→ WRITTEN PROBLEM: From the Reuters history text, copy the part starting at "As head of Reuters" and ending at "ask for subsidies.".

→ QUOTED PASSAGE:
——————
World War I was a difficult time for the company. The cost of reporting was high both in terms of profits and of the independence that Reuters strove to achieve in all its business and news transactions. The private telegram business was no longer so profitable, since the censors would not allow the use of codes. Reuters was accused of being in the pay of the British government, and this was a difficult charge to deny. Roderick Jones was also head of the Department of Propaganda at the Ministry of Information, work for which he was knighted.

As head of Reuters between the two world wars, Roderick Jones ran the business as an autocracy. Reuters found it hard to keep its lead over the other international news agencies, especially the Associated Press and the United Press, both U.S. agencies. Jones thought that Reuters could seek to work with the British government, so long as it was not seen to be working for it. Reuters badly needed government subscriptions. Jones was careful not to ask for subsidies.

In 1920 Reuters set up a trade department to expand the distribution of business news. This was followed three years later by a service of price quotations and exchange rates sent in Morse code by long-wave radio to Europe. This became the company's chief commercial service in Europe, later reaching other parts of the world via more powerful radio transmitters. In 1927 Reuters started using teleprinters to distribute news to London newspapers. In 1934 the company began news transmission to Europe by Hellschreiber, a forerunner of the radio teleprinter.

In 1925 the Press Association (PA) had taken a majority shareholding in Reuters. It followed this in 1930 by purchasing the remainder of the Reuters shares, except for 1,000 retained by Roderick Jones. In 1941 the PA directors forced Jones to resign, believing he had compromised the agency in his dealings with the British government. The government itself helped to ease Jones out. The Reuter Trust was now established to ensure the independence of the agency. From 1941 the company was jointly owned by the PA and the Newspaper Proprietors' Association (NPA). A commonwealth dimension was added when the Australian Associated Press (AAP) and the New Zealand Press Association (NZPA) joined the partnership in 1947. The Press Trust of India joined in 1949, only to leave four years later.
——————
→ DATA PROVIDED:
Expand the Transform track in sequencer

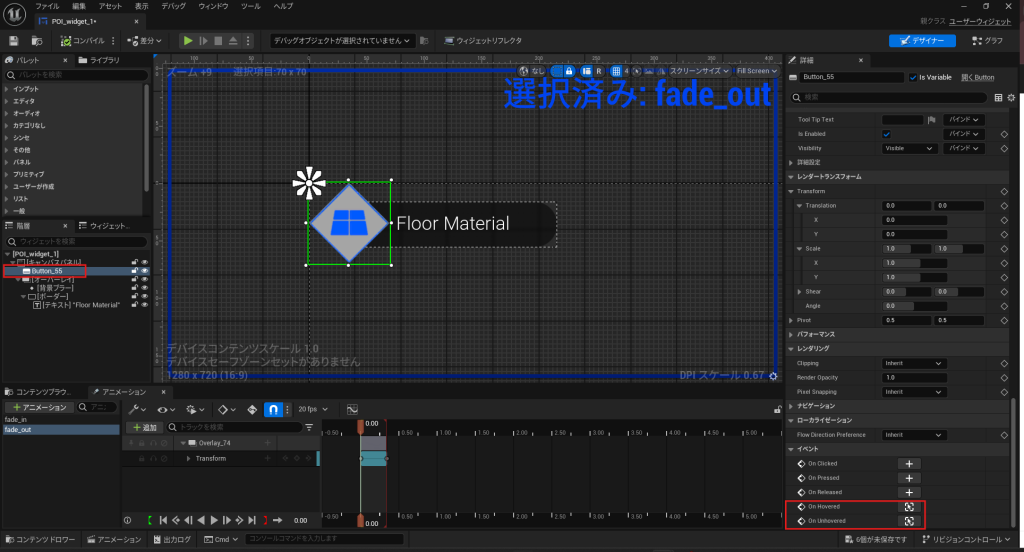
——————
→ OUTPUT OF THE EXERCISE:
As head of Reuters between the two world wars, Roderick Jones ran the business as an autocracy. Reuters found it hard to keep its lead over the other international news agencies, especially the Associated Press and the United Press, both U.S. agencies. Jones thought that Reuters could seek to work with the British government, so long as it was not seen to be working for it. Reuters badly needed government subscriptions. Jones was careful not to ask for subsidies.